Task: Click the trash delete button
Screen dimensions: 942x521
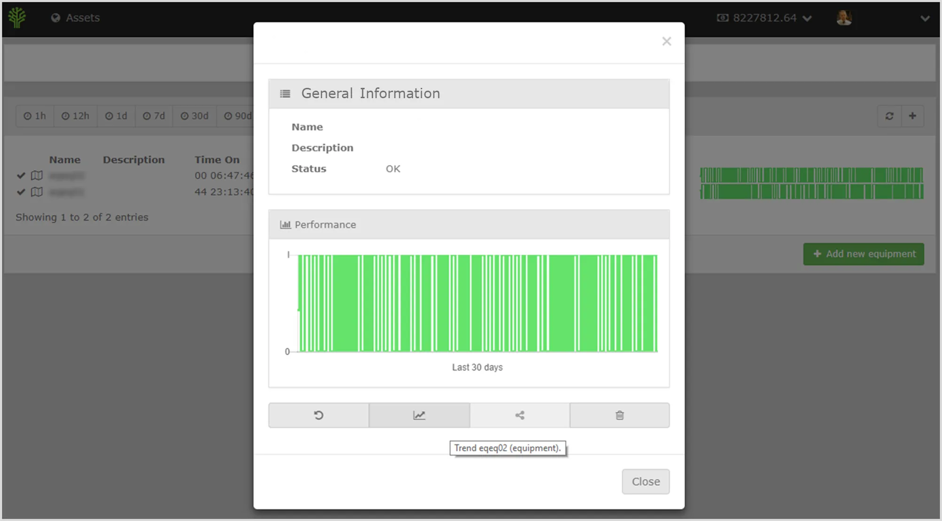Action: (620, 415)
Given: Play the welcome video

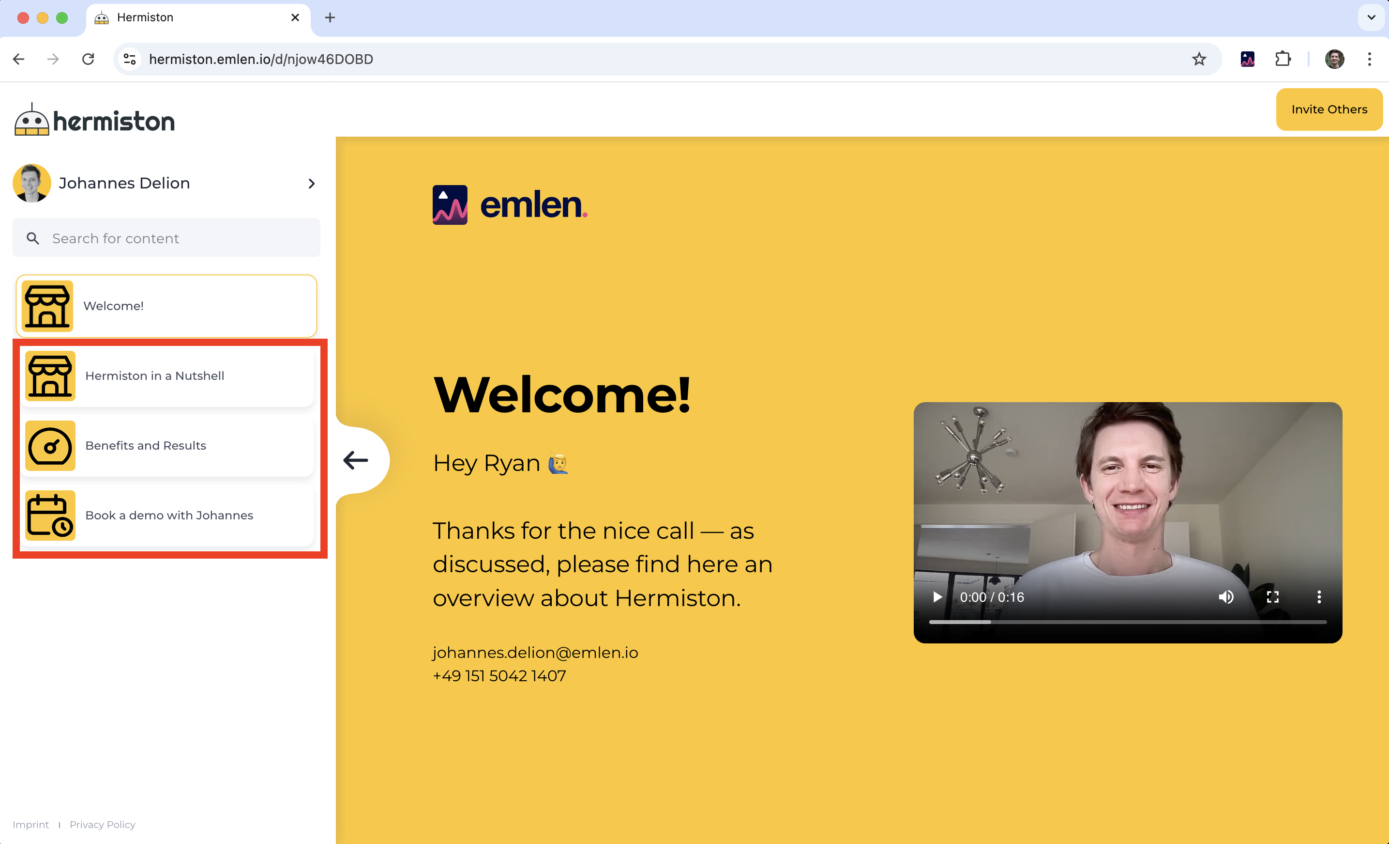Looking at the screenshot, I should 937,597.
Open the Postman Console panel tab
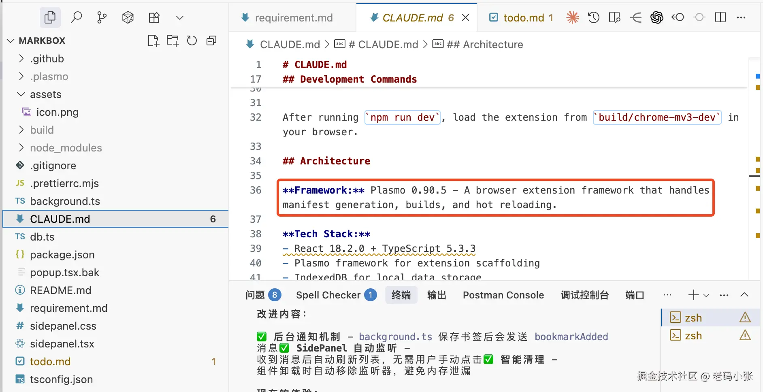The height and width of the screenshot is (392, 763). pos(503,295)
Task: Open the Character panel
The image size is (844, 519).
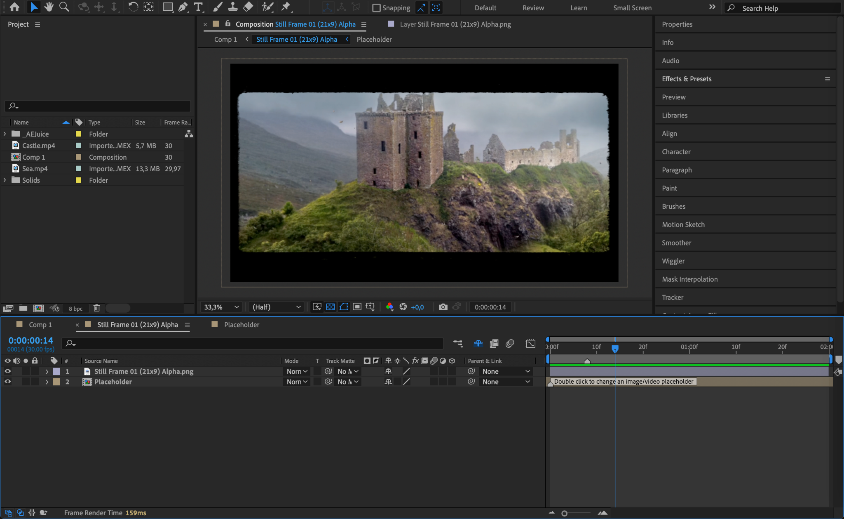Action: tap(676, 152)
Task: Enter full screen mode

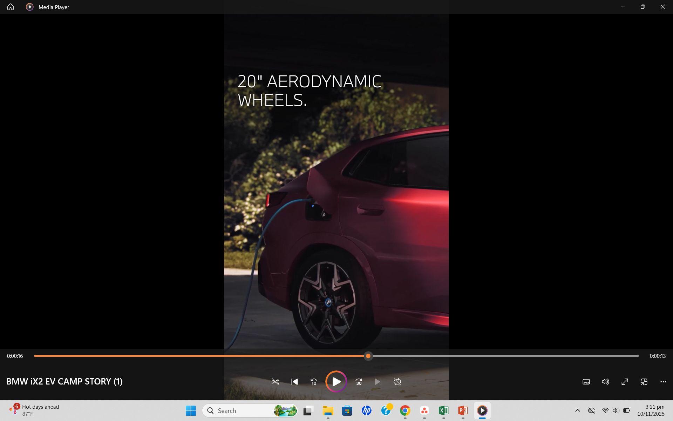Action: (625, 382)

§ §

### Problem
The expected answer is the complete set of entries, copied verbatim, with no pictures.

### Response
Task: Click the trash delete button
Screen dimensions: 942x521
Action: (620, 415)
Given: Play the welcome video

Looking at the screenshot, I should 937,597.
Open the Postman Console panel tab
The height and width of the screenshot is (392, 763). pos(503,295)
Task: Open the Character panel
The image size is (844, 519).
Action: tap(676, 152)
Task: Enter full screen mode

Action: (625, 382)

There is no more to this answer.